El fin de semana pasó tranquilo en lo de Federica. El sábado tempranito hizo pan casero, para comer con mermelada que le había mandado su hermana de Córdoba. Ella no estaba muy bien del oído, a su edad (Freddy podía llegar a los sesenta años de un día para el otro), por eso no le llamó demasiado la atención que el cuchillo no hiciera mucho escándalo cuando cayó al piso. Aunque era cierto que todo estaba muy silencioso. Para colmo, descubrió que el sonido de la tele se había roto, cuando la prendió para ver la novela al mediodía.
Las multitudes en las ciudades enloquecían, hablaban -o mejor dicho, escribían y hacían señas- sobre el fin del mundo. Otros no estaban tan preocupados. Los chinos en toda la ciudad abrieron los supermercados. En gran medida fue por costumbre y porque, si mucha gente creía que venía el fin del mundo, iban a tener que comprar provisiones en algún lugar.
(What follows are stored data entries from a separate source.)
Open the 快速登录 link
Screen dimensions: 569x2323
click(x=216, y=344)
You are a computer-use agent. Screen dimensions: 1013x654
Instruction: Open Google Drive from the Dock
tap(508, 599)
Hubo gente que ese domingo leyó, cortó el pasto, y hasta fue a pasear al Parque Pereyra Iraola.
Freddy cocinó sus famosos buñuelos y se los comió sola tomando mates, viendo una película subtitulada con Richard Gere (¡qué churro!) y Julia Roberts.
Tampoco tuvo sospechas el lunes cuando fue a trabajar y sólo tres personas habían ido a la oficina. La que estaba más cerca suyo era Olga, que estaba sentada, casi acurrucada en su silla, sin decir una palabra. En un momento nuestra protagonista casi se anima a acercarse a charlar, pero no quiso ponerse en una situación incómoda, o exponerse a las burlas de su compañera, por lo que se quedó trabajando sin hablar con nadie.
Así pasaron los días. La gente se acostumbró a la falta de sonido y volvió a la rutina, adaptándose como más podían. Clases públicas de lenguaje de señas fueron la medida oficial tomada por el gobierno. La explicación científica fue vaga e inexacta. Nadie la entendió, por supuesto, porque en realidad nadie había podido elaborar una teoría real al respecto. La versión general, un poco fantástica pero quizá la más acertada, fue que los sonidos se habían ido acabando, hasta que un día no quedó ninguno. El rock, el tango, el molesto o dulce timbre de una voz, los llantos de un bebé recién nacido, un maullido a las tres de la mañana, quizá serían cosas para contarles a los nietos.

Freddy nunca se enteró. Murió una semana después sola, sobre su edredón tejido. Después de todo, la soledad y los problemas cardíacos no son una buena combinación. Ella nunca se dio cuenta. Nada había cambiado en su mundo, de todas formas nadie iba a volver a pronunciar su nombre.